“One for Sorrow” is a nursery rhyme about crows. According to superstition, the number of  crows seen tells if one will have bad or good luck.


Crows have long been associated with death, graveyards, and spirits in Western culture. A group of them is called a murder or a horde. They are extremely intelligent, with the same brain-to-body ratio as humans. They can learn and understand hundreds of words. They’ve been known to use makeshift tools – a skill only seen in a handful of animals. They’re also intensely curious.

I was five years old when Grandma counted crows for me for the first time. I was about to begin my first year of school. I already knew how to count to 30 –something I was damn proud of at the time– so when she brought me to the window and pointed at the black birds outside, I thought she was making fun of me when she asked, “How many crows are there?” 

“Seven?”

“Yes, but do you know how to count them?”

After that day, every time I went to Grandma’s, we’d sit on a rock outside, surrounded by trees and nuts and squirrels and impossibly green grass. If there were crows, we’d count; if not, we’d talk. Everything felt like a fairy tale.

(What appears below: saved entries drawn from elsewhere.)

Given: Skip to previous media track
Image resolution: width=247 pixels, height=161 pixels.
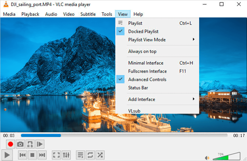Looking at the screenshot, I should point(23,155).
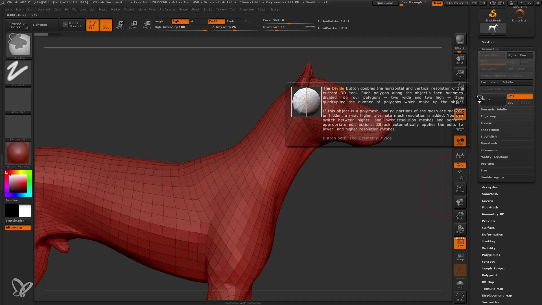Toggle M (Material) channel mode
The height and width of the screenshot is (305, 542).
(x=191, y=21)
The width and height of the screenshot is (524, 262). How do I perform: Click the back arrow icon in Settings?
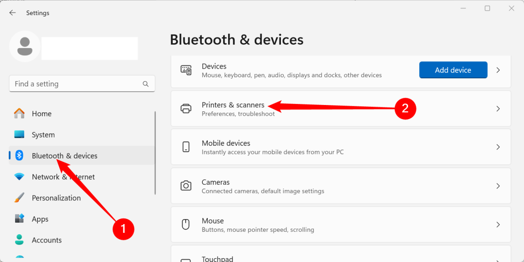click(12, 13)
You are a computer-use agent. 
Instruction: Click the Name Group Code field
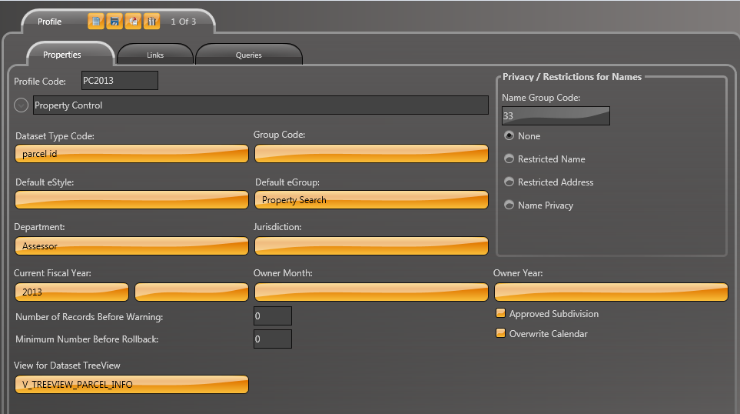pyautogui.click(x=556, y=116)
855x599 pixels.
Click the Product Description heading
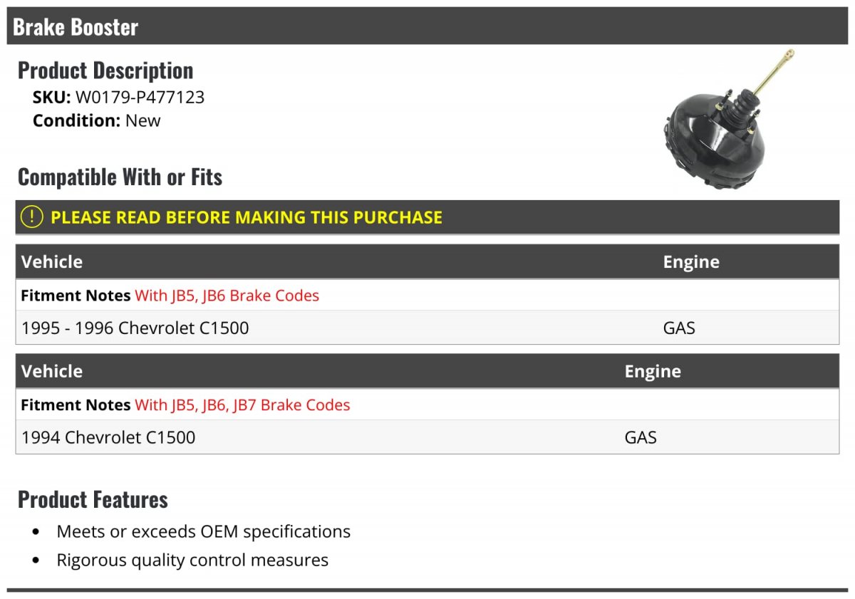105,71
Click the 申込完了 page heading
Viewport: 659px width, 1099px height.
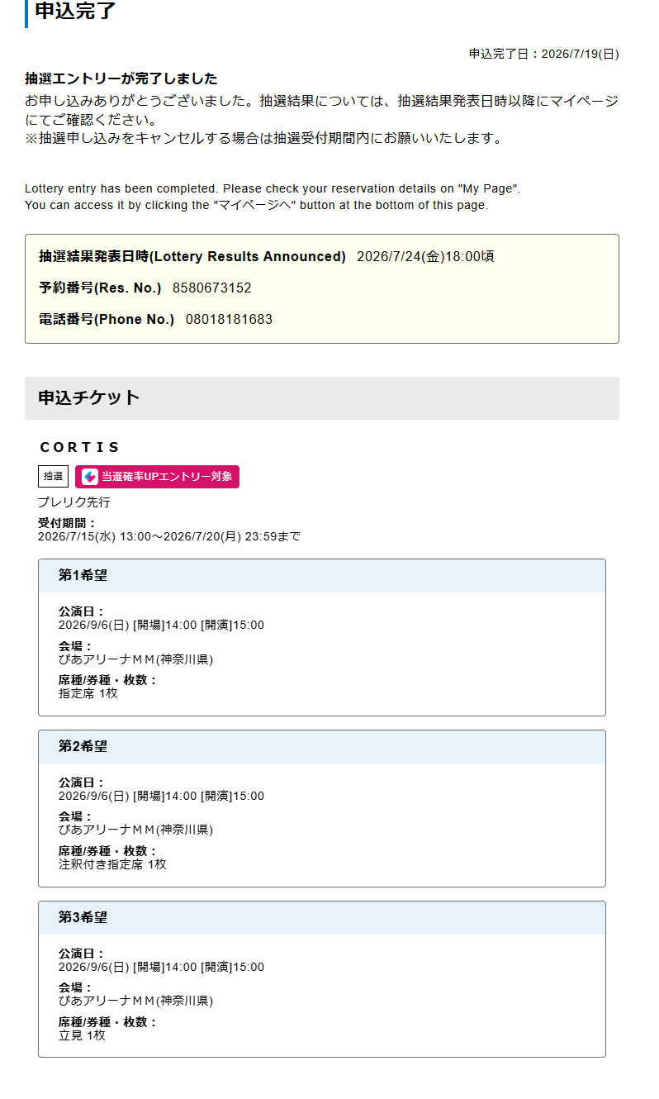75,11
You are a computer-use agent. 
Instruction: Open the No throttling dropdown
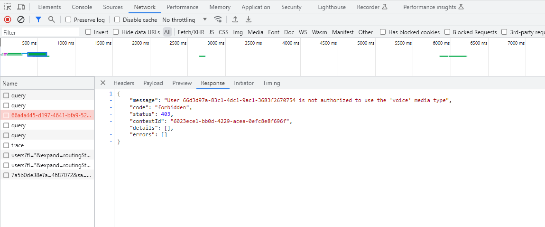click(185, 20)
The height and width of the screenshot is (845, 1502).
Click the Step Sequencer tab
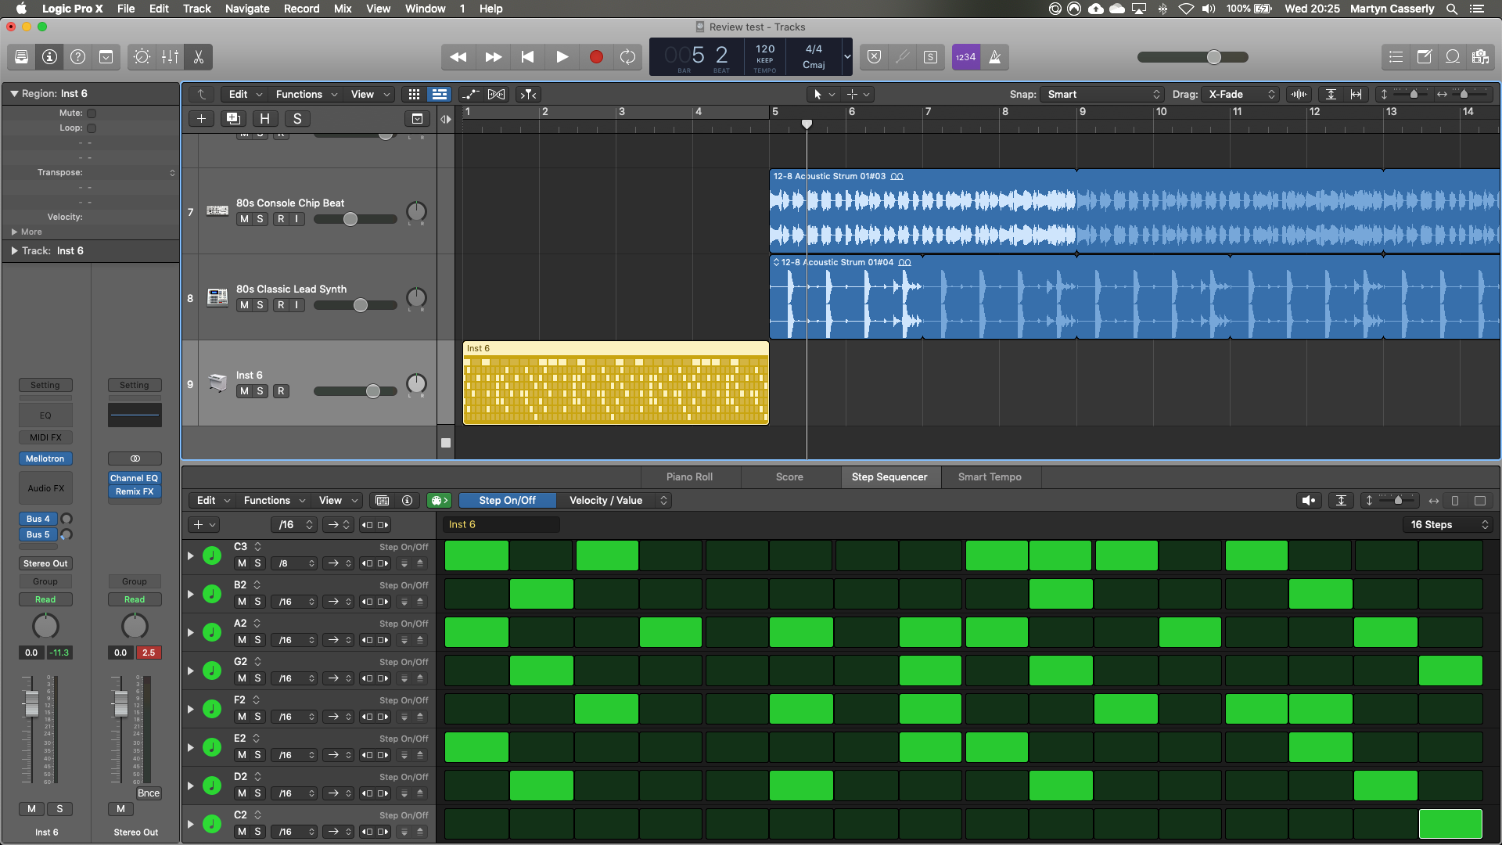tap(889, 476)
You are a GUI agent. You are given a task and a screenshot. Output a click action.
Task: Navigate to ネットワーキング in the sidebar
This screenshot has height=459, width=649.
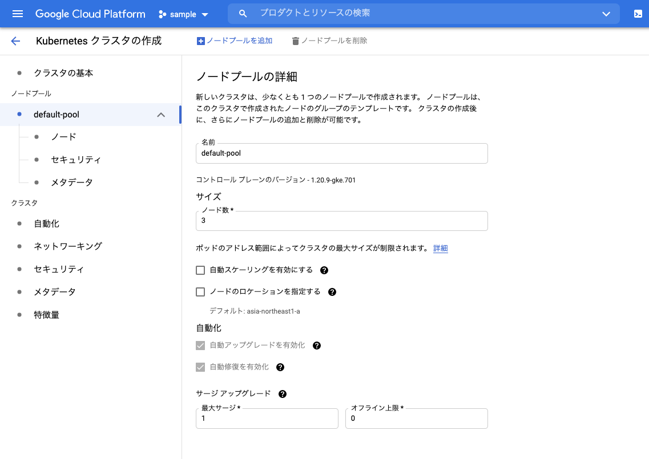[x=68, y=246]
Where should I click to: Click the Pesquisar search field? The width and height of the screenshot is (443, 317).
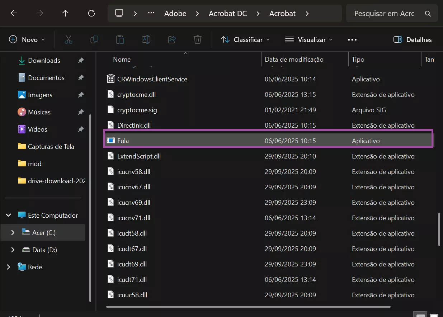(384, 14)

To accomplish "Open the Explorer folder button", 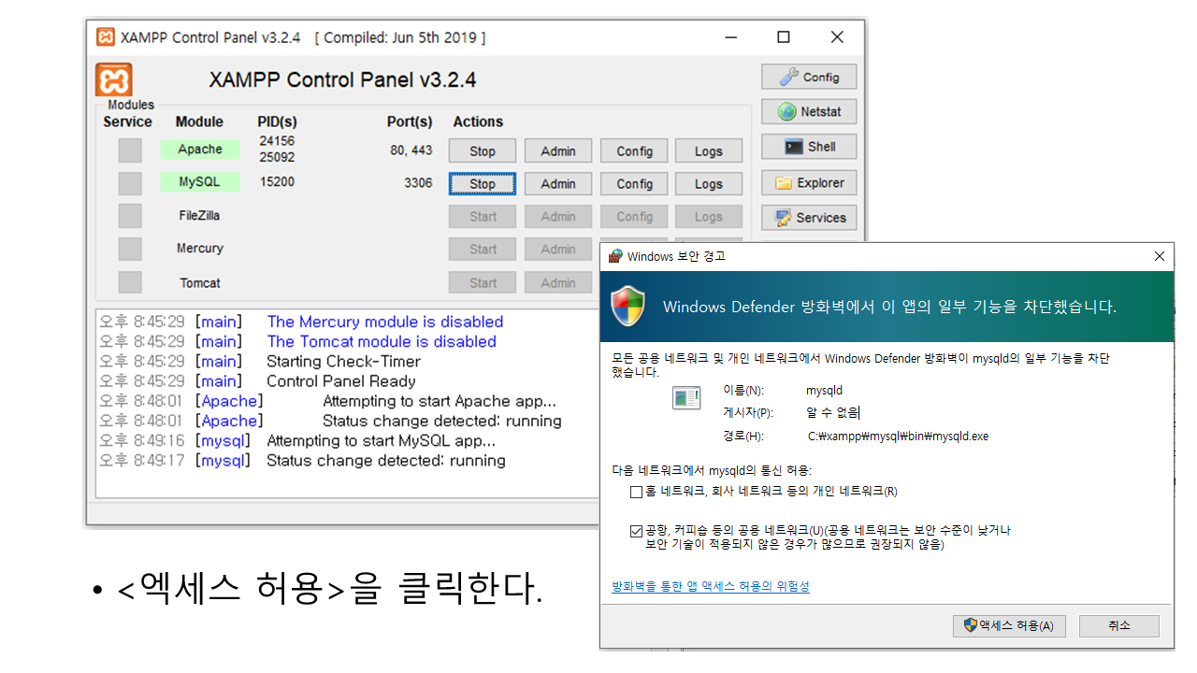I will pos(809,183).
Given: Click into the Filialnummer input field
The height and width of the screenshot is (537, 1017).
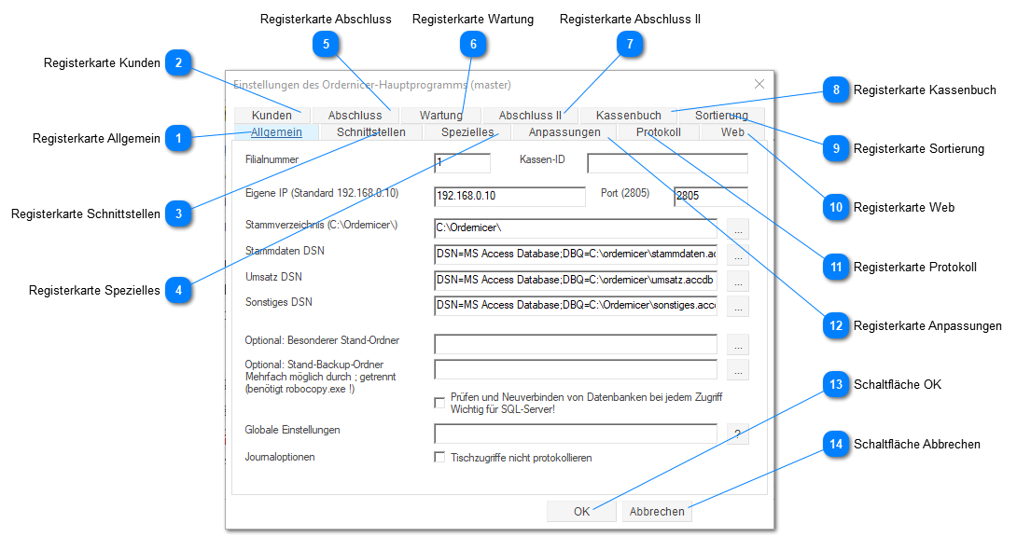Looking at the screenshot, I should tap(463, 164).
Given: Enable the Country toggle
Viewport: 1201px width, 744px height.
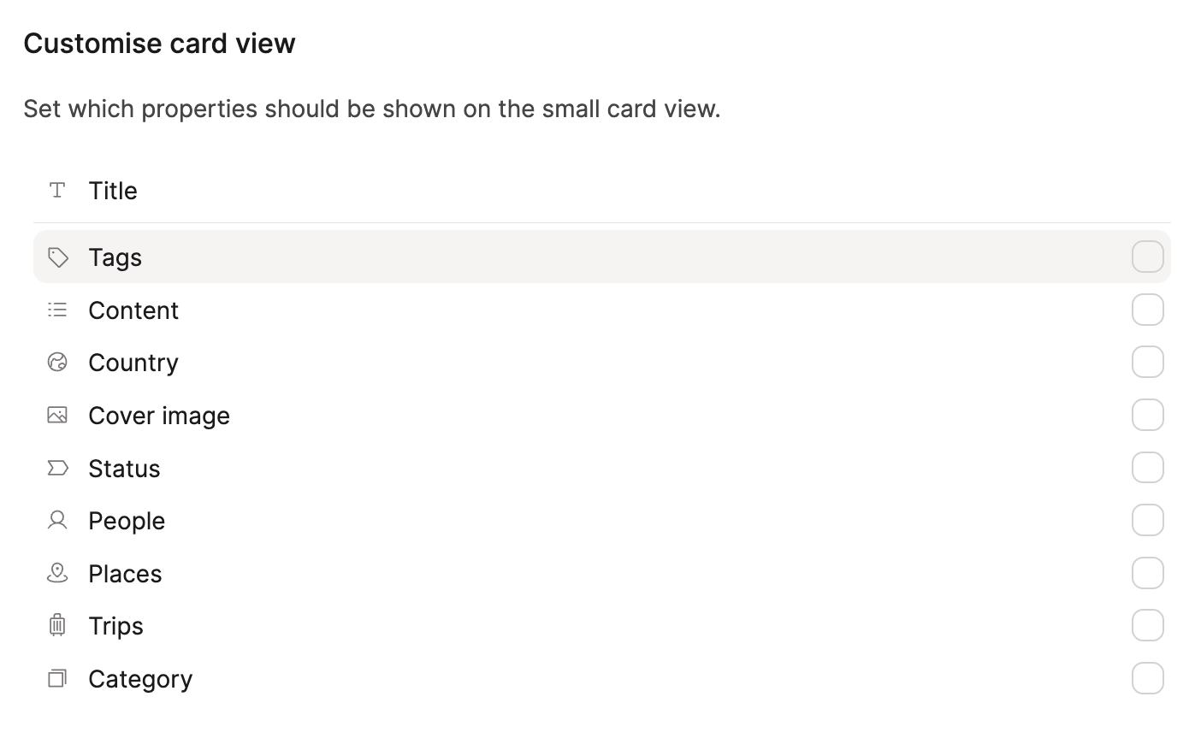Looking at the screenshot, I should pos(1147,362).
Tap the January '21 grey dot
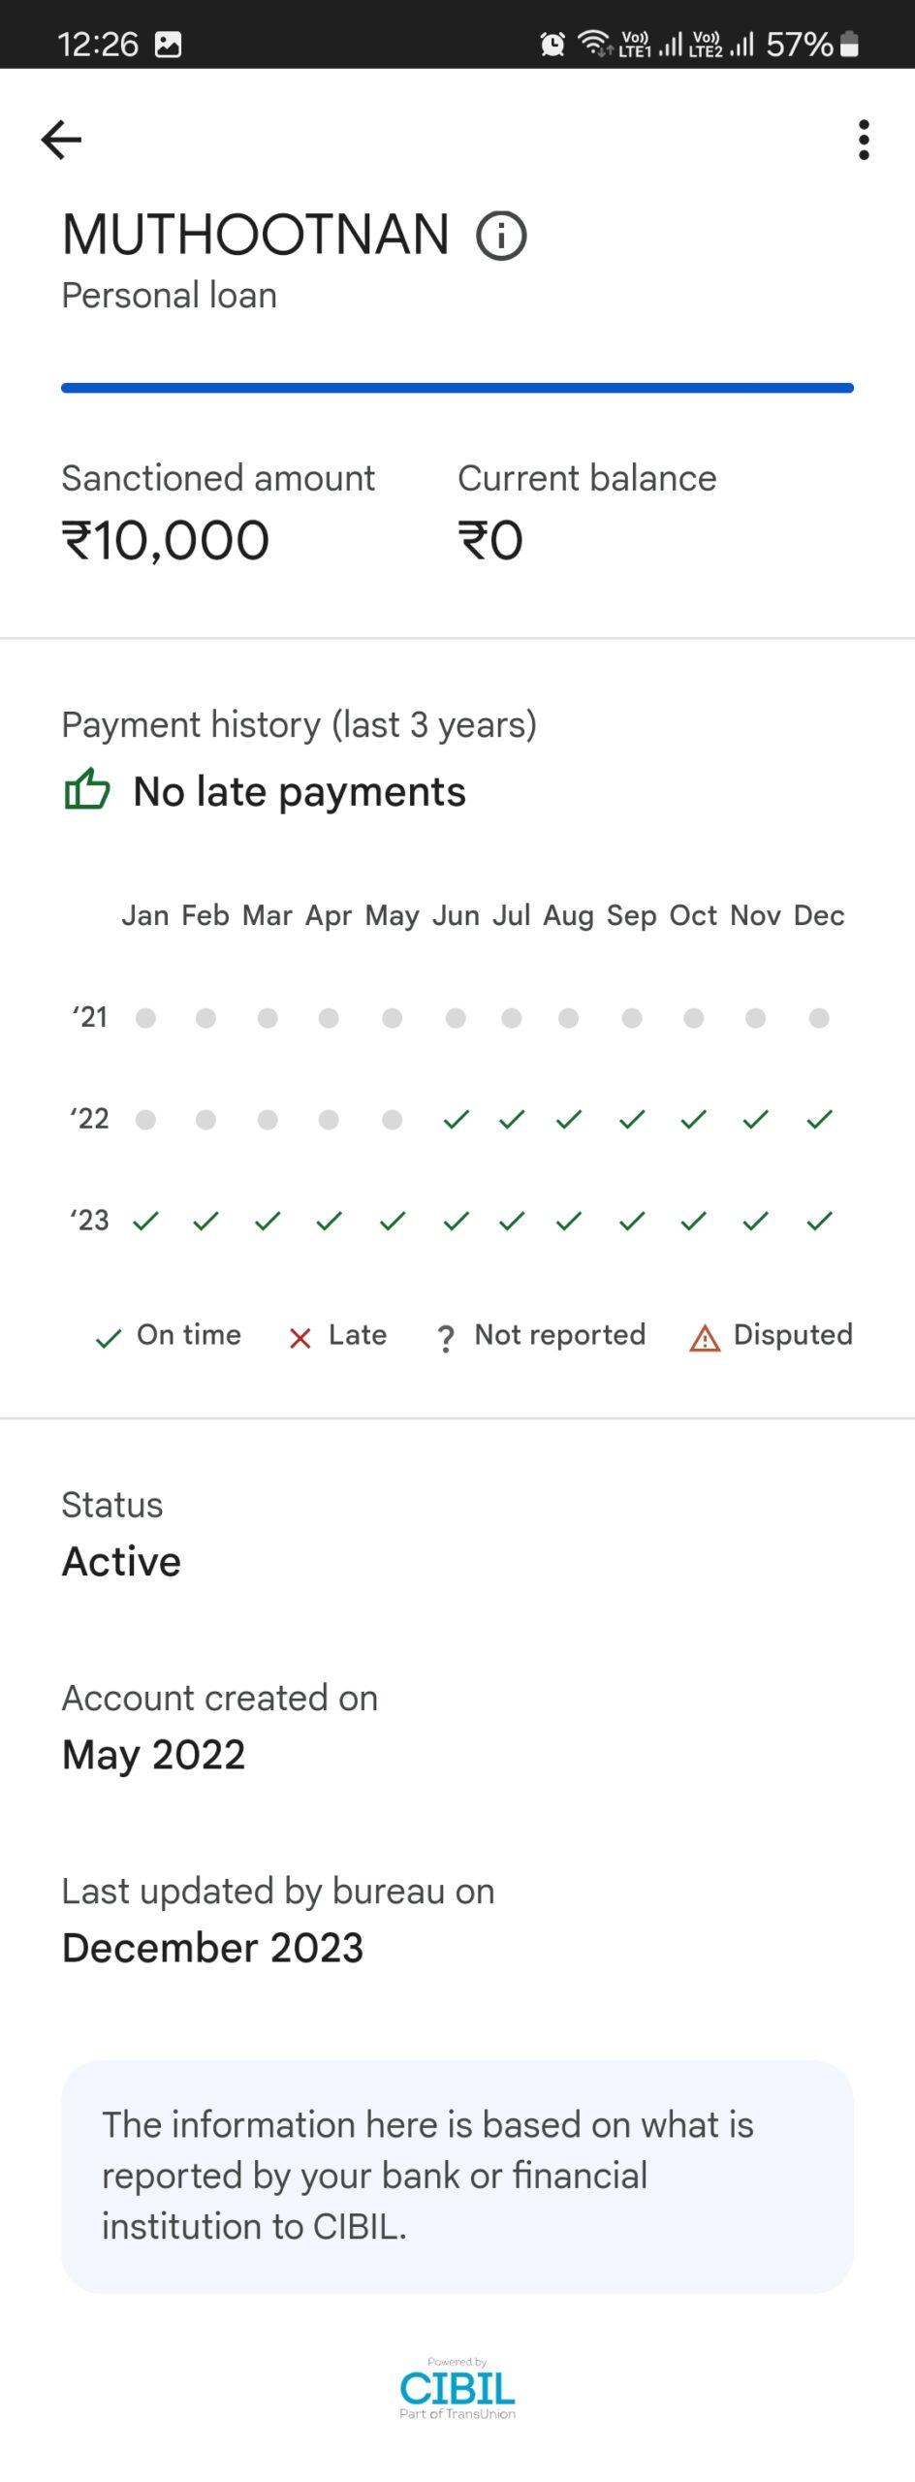The image size is (915, 2482). click(145, 1018)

My mom, on the other hand, thought we were being creepy. “Why would you teach her that?” she asked Grandma. Mom told us not to count anymore, so we made it our little secret. Grandma and I would count the crows together and make silly predictions about what was to come.

Usually, Mom wasn’t around to bother us. But, if she was, and we saw crows, we had a secret code: lean in and whisper, “Can you keep a secret?”

I stopped counting crows in middle school. I suddenly had other things to occupy my time. I was showing the first symptoms of untreated ADHD. I was no longer surrounded by trees and squirrels and crows; that stuff wasn’t cool anymore. I was surrounded by dark clothes, hair dye, and people who thought those “niche memes” on Pinterest were cool.

I spent so much time trying to relate to my peers that I just forgot about crows. That’s not to say I didn’t like crows. I’ve always identified with them in a weird way: attracted to shiny objects, curious, associated with graveyards. What I forgot was their significance.

Grandma and I grew apart as I got older. That’s to be expected, really, but I never noticed. By then, I’d told a bunch of people about how I used to count crows. What had once been a beloved secret was now information that I traded like Pokémon cards. Could I keep a secret I’d forgotten about it? If I was going to forget, did I deserve to even know?

Was it even a secret anymore?

My family claims Death is afraid of Grandma. After all, she’s a woman who’s too angry to be bothered to lose mobility. Maybe that’s why she’s so fascinated by crows. I used to think she controlled the crows because every time we sat outside, they seemed to appear.

She’s getting older and showing it. In 2017, she suddenly lost sight in her left eye. Last year she seriously injured her hip when she visited me at UW-Eau Claire, and it’s still giving her trouble. Yet she’s keeps trucking along. I think the only thing that could stop her is her mind.

Grandma’s always been neurotic. She’s the arrive-four-hours-early-for-a-flight-and-ask-the-gate-employees-when-departure-is-every-10-minutes kind of person. She’s always been zone-in-on-the-tiniest-and-most-unnecessary-details kind of person. She’s always been the holds-grudges-for-way-to-long kind of person. As she’s gotten older, these have gotten worse. Still, if there’s one thing her old mind hasn’t forgotten – and likely never will – it’s crows.

Before I left for college, my family got together for a small party at my grandparents. Because of the bad weather, we eat inside. After I am bombarded with questions (and thinly veiled complaints) about college and my degree and my plans, I am thoroughly sick of that house and everyone in it. I dip outside for some air.

I lean on the porch, gaze into the stillness of the afternoon mist, and reminisce. I’ve done so much on this porch – in this neighborhood. Grandma comes out and puts a hand on the railing next to me.
“Do you still remember how to count?”

I follow her gaze. Five black birds stand on top of the hill, so mysterious in the after-storm-mist. I haven’t thought about counting crows in years.

“Well,” I begin. A smile slowly spreads across my face, “Can you keep a secret?”

She points her bony finger towards the hill.

“One for sorrow, two for mirth.”

I join in, suddenly overcome with nostalgia.

“Three for a wedding, four for a birth.”

As if on cue, two more crows fly from the tree above to join the horde. Grandma puts her hand on my shoulder.

“Five for silver…”

I hope we can count one more time.

“Six for gold.”

I love her so much.

“Seven for a secret, never to be told.”